▶ Records shown:
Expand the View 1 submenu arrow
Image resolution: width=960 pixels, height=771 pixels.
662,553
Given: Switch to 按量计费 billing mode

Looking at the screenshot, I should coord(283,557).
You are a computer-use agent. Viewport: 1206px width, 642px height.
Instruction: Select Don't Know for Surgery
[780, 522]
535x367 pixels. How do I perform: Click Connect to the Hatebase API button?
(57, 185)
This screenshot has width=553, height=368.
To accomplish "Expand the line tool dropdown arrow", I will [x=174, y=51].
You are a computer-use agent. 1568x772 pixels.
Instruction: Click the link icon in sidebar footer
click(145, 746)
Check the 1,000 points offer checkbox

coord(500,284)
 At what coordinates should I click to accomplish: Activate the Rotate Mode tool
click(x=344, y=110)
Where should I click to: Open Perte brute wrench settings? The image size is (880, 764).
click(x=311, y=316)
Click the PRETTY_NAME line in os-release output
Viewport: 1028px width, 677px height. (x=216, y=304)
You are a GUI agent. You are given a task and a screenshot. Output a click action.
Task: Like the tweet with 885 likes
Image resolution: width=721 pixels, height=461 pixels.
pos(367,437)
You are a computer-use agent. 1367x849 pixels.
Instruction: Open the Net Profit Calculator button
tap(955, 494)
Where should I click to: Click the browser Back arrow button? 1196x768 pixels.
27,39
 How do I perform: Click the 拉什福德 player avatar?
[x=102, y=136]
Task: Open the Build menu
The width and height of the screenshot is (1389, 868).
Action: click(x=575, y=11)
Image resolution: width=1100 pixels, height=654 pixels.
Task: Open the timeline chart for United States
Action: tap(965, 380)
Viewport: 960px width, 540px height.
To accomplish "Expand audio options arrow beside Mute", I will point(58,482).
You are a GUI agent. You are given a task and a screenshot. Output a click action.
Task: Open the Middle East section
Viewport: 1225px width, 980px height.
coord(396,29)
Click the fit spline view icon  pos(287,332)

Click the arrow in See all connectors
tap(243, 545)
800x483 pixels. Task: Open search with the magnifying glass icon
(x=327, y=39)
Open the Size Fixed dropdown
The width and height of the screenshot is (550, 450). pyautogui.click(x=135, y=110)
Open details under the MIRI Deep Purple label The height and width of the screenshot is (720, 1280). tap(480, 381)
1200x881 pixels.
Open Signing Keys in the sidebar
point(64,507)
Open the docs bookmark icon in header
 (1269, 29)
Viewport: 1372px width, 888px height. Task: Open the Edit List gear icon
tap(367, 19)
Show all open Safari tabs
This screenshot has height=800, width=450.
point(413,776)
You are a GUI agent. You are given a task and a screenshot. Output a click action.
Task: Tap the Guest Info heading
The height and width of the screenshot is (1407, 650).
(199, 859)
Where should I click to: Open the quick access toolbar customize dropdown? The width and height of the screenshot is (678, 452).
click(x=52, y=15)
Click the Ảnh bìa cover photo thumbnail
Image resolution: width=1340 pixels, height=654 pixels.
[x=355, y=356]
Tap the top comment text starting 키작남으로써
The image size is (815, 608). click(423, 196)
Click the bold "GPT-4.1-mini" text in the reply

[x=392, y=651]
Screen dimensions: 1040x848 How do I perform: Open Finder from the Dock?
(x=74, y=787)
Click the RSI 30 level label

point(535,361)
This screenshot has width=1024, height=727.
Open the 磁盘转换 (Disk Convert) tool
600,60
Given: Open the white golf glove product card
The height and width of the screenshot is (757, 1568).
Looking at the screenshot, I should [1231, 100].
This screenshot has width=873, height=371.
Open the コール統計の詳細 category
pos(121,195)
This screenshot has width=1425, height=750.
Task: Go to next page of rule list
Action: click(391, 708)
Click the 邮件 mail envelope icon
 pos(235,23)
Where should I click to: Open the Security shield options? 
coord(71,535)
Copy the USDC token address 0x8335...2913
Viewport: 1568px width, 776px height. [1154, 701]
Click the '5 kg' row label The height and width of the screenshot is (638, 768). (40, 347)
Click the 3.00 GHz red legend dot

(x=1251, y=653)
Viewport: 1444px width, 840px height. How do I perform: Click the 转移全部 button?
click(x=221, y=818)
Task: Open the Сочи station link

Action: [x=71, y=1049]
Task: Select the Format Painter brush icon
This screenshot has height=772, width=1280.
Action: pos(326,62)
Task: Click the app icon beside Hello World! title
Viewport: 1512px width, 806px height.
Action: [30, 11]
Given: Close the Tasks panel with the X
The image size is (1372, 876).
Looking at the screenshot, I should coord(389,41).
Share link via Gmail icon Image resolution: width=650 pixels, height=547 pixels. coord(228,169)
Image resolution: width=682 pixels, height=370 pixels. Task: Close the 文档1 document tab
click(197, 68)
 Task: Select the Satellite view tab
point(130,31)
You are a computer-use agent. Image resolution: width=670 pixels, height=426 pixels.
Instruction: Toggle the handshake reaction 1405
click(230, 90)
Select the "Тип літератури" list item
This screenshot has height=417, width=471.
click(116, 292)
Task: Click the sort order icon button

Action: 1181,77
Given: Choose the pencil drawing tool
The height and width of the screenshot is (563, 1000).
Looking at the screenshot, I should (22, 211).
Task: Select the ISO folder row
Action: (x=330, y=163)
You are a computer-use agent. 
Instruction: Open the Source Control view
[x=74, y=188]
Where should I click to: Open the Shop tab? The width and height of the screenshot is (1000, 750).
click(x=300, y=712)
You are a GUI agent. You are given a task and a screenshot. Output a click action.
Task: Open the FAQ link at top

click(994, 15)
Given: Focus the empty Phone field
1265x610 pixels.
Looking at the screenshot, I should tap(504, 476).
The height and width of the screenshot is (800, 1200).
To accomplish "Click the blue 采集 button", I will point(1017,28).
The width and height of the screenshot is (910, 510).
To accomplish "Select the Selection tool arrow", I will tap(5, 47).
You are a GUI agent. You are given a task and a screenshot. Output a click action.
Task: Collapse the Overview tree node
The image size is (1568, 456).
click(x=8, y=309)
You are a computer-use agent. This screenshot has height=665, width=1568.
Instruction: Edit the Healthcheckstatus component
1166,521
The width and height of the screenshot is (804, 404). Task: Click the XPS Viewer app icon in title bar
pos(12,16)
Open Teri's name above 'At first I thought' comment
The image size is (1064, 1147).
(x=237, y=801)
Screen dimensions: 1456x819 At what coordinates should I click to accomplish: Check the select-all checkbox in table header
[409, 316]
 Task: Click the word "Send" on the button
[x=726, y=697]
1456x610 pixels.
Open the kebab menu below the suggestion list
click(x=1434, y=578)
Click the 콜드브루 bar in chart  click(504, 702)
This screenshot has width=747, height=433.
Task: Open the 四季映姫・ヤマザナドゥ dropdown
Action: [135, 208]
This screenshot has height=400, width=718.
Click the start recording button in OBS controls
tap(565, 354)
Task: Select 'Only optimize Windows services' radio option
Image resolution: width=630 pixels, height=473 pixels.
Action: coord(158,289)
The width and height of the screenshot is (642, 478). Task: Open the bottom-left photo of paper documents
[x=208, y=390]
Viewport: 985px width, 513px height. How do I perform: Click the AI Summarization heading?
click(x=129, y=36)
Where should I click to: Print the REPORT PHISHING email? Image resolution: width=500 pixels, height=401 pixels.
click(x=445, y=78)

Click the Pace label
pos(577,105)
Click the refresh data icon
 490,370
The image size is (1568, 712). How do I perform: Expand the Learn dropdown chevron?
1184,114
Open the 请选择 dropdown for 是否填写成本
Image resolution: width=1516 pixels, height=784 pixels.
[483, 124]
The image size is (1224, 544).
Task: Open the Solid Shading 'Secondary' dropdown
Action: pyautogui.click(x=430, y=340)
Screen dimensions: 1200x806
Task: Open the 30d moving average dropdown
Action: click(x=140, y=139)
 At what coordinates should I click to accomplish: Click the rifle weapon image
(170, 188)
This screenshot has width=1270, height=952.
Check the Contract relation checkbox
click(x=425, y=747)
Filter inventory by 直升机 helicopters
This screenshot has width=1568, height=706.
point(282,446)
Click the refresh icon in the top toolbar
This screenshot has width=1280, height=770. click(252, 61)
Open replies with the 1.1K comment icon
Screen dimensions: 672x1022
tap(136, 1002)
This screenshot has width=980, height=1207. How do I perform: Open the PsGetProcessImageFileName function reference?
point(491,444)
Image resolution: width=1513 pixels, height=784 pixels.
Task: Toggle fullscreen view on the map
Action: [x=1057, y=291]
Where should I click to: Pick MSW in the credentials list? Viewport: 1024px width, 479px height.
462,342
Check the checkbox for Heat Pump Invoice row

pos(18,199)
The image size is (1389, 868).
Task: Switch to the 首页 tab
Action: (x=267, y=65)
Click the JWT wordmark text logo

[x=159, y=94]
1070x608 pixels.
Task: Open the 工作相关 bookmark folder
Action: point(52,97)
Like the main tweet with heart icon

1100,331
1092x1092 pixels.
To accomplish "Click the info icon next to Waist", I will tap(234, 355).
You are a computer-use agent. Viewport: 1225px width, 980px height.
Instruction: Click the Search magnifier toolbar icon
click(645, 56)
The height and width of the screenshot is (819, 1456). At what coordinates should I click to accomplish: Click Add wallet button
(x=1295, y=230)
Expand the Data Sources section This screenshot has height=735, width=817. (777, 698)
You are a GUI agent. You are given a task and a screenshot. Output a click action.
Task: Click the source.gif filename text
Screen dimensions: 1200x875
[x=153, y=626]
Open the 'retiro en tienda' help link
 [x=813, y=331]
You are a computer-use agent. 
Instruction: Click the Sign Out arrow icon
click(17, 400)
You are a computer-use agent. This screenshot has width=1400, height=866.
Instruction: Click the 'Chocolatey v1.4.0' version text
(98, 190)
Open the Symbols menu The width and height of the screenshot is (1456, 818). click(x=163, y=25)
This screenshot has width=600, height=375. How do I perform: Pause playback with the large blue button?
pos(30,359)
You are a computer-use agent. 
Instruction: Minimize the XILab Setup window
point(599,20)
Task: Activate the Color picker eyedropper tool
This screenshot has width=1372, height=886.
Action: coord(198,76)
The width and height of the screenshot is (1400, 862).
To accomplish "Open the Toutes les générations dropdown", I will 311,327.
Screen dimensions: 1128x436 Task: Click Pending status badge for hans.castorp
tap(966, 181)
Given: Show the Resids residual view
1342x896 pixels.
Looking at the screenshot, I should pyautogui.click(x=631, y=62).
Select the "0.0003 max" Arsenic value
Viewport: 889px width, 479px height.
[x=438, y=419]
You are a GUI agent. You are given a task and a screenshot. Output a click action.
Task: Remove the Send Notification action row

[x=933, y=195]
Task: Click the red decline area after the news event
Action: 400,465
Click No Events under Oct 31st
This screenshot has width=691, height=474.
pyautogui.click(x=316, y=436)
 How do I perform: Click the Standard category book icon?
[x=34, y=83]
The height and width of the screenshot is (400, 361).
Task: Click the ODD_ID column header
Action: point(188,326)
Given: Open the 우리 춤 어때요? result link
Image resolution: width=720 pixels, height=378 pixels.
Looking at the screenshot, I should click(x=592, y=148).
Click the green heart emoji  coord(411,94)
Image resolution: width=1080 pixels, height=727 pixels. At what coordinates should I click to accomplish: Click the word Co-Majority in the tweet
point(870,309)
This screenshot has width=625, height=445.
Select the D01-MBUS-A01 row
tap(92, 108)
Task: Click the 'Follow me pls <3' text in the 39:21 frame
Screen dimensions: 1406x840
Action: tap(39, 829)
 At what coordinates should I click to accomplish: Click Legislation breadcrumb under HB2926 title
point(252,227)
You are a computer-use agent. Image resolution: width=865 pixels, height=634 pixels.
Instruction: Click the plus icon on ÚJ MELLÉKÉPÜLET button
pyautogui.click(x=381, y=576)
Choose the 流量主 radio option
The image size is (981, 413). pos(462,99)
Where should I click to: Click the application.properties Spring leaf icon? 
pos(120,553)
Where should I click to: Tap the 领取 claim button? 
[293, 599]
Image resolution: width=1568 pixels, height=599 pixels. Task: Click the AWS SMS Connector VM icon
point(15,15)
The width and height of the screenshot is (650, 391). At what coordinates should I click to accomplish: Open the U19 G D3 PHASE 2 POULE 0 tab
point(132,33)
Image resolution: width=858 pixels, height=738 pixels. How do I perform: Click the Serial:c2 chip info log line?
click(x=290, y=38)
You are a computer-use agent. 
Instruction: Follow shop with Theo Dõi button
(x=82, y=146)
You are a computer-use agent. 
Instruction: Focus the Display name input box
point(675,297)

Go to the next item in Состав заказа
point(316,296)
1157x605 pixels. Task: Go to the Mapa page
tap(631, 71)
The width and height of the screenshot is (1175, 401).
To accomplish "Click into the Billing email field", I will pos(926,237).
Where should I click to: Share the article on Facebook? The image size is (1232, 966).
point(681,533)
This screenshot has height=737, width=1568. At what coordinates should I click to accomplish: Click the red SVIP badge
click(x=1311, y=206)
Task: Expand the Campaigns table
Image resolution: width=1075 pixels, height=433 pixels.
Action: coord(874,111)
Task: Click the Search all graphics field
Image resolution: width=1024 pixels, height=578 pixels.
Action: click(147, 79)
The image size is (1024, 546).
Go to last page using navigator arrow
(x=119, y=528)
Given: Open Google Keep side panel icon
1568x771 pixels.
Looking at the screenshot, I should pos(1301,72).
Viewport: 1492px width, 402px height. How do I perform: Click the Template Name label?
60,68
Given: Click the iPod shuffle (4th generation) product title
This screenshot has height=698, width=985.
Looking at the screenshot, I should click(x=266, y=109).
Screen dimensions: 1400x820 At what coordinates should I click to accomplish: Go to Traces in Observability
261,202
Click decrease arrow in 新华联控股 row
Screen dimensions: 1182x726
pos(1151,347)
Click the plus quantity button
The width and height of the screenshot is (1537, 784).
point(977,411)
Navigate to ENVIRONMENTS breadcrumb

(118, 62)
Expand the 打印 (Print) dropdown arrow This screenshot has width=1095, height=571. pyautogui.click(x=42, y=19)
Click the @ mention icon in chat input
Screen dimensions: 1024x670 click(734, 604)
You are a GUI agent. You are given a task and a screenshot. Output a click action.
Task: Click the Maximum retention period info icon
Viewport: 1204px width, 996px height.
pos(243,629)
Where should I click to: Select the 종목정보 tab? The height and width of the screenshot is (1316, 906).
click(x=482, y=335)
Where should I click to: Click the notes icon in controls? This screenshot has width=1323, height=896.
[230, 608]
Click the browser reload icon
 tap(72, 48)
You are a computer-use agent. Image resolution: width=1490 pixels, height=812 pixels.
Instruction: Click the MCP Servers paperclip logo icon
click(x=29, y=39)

▶ Problem to solve: Gather every line of the entries above that contains the word "Like", matching case exactly.

▶ Response:
Task: Like the tweet with 885 likes
Like the main tweet with heart icon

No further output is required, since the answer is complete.